Today, Anthropic announced the availability of an upgraded version of theClaude 3.5 Sonnetand new modelsClaude 3.5 Haiku. This update not only improves coding capabilities, but also introduces a groundbreaking feature - theComputer use, which is currently in the public testing phase.
updated Claude 3.5 Sonnet improves on its predecessor on all fronts, making significant progress especially in the area of encoding, a field in which it was already a leader.The Claude 3.5 Haiku performs on a par with our previous largest model, the Claude 3 Opus, achieving the same cost and similar speeds to the previous generation Haiku in many evaluations.

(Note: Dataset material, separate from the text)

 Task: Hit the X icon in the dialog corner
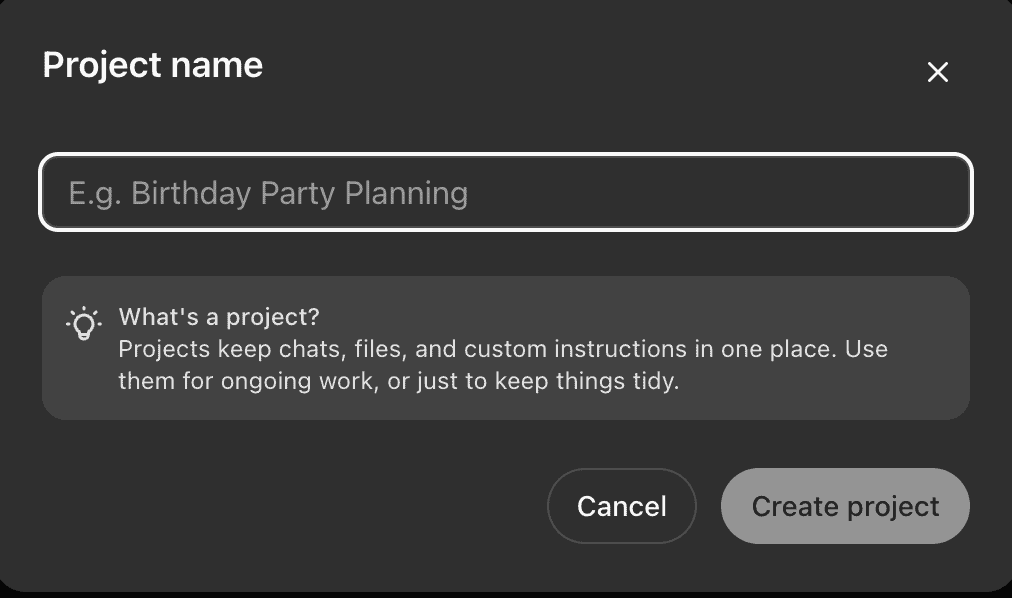tap(937, 72)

Major Upgrade for Claude 3.5 Sonnet
The upgraded Claude 3.5 Sonnet excels in a number of areas, particularly in encoding, where its performance improves from 33.41 TP3T to 49.01 TP3T in the SWE-bench Verified benchmark, outperforming all publicly available models. Additionally, Sonnet's performance in the retail and aerospace domains of TAU-bench also improved significantly, from 62.61 TP3T to 69.21 TP3T and from 36.01 TP3T to 46.01 TP3T, respectively.

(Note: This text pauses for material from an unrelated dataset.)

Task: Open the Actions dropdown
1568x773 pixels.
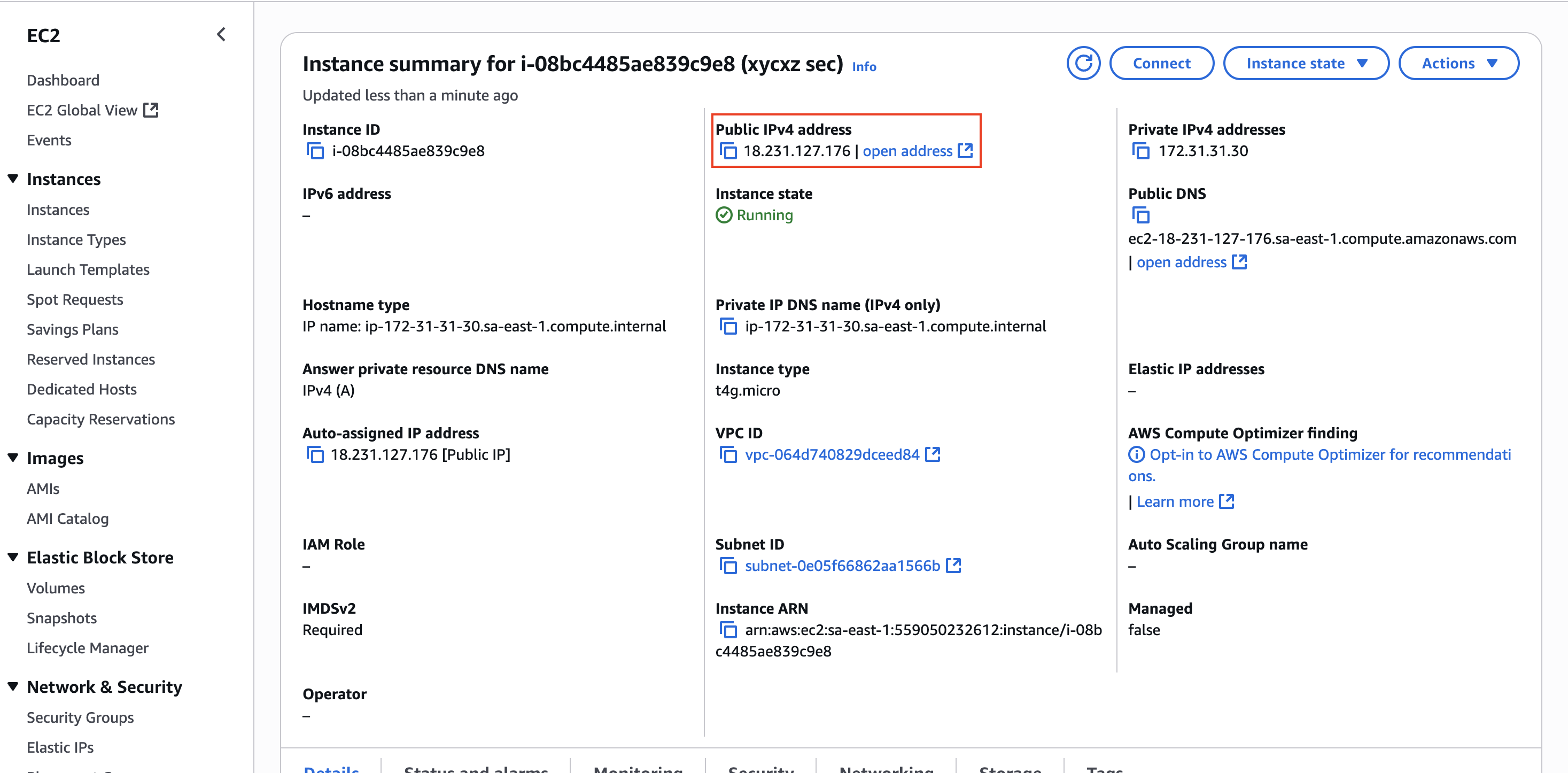Action: 1458,63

Early user feedback shows that Claude 3.5 Sonnet performs well during multi-step software development, with companies such as GitLab finding that it improves reasoning by 101 TP3T with no increase in latency.
Claude 3.5 Haiku: efficient and economical at the same time
The new Claude 3.5 Haiku is the fastest model available today, and it performs particularly well on coding tasks, scoring 40.61 TP3T in SWE-bench Verified.Haiku outperforms its predecessor, the largest model, the Claude 3 Opus, at the same cost and speed.

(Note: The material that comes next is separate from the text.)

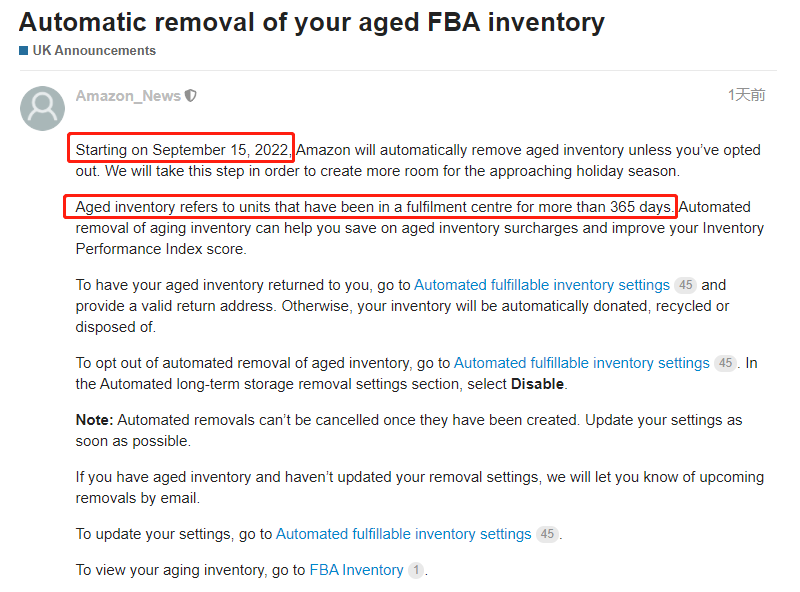
Task: Click the bold 'Note:' label
Action: tap(95, 420)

Innovative computer usage features
Claude 3.5 Sonnet is the first cutting-edge AI model to offer computer usage features in public testing. Developers can instruct Claude to use the computer like a human via an API, including viewing the screen, moving the cursor, clicking buttons, and entering text. This functionality, while still in the experimental stage, is already being used by Asana, Canva, Cognition and others to perform complex tasks.
While the current Claude is still clumsy when performing certain actions, its score of 14.91 TP3T on the OSWorld evaluation is much higher than the 7.81 TP3T of other AI systems.Anthropic says it will continue to improve this capability and take steps to ensure safe use to prevent potential abuse.
looking forward
As the technology continues to evolve, Anthropic looks forward to learning more about the potential and impact of this new functionality through user feedback. The company encourages developers to explore these new models and looks forward to seeing how they utilize these innovations to drive productivity.
Anthropic believes that these new developments will open up new possibilities for users to interact with Claude.